EXERCISE:
Pull every line containing "will" out of the listing below.
════════
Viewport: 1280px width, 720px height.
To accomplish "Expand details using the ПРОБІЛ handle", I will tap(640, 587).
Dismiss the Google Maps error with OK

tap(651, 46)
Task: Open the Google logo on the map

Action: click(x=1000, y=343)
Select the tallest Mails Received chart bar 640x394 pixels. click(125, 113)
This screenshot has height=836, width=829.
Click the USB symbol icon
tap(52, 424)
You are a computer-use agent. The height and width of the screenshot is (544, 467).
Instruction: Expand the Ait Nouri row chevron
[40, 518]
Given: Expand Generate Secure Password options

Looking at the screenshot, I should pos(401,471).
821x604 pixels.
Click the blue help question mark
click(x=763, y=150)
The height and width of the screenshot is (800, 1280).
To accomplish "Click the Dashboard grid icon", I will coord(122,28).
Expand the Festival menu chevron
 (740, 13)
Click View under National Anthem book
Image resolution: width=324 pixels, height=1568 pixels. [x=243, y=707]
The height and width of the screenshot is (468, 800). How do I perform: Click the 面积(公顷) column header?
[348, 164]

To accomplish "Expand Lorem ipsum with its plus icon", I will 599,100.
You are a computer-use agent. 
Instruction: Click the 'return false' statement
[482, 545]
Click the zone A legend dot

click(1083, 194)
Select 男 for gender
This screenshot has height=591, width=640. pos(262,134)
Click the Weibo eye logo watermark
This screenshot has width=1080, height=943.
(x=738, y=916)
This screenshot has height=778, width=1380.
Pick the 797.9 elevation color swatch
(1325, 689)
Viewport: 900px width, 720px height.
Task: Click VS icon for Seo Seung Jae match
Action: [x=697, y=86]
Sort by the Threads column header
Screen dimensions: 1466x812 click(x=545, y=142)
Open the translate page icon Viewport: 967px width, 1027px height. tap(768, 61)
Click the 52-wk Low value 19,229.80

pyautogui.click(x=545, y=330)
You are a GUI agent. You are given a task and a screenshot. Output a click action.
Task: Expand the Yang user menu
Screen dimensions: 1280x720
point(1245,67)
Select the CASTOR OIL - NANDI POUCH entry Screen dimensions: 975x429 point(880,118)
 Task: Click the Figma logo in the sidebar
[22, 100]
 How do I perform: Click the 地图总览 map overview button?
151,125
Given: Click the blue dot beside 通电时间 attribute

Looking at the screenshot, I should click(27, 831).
════════
RESPONSE AREA:
To accomplish "Expand details using the ПРОБІЛ handle", I will tap(640, 587).
To accomplish "Click the Dashboard grid icon", I will coord(122,28).
To accomplish "Expand Lorem ipsum with its plus icon", I will 599,100.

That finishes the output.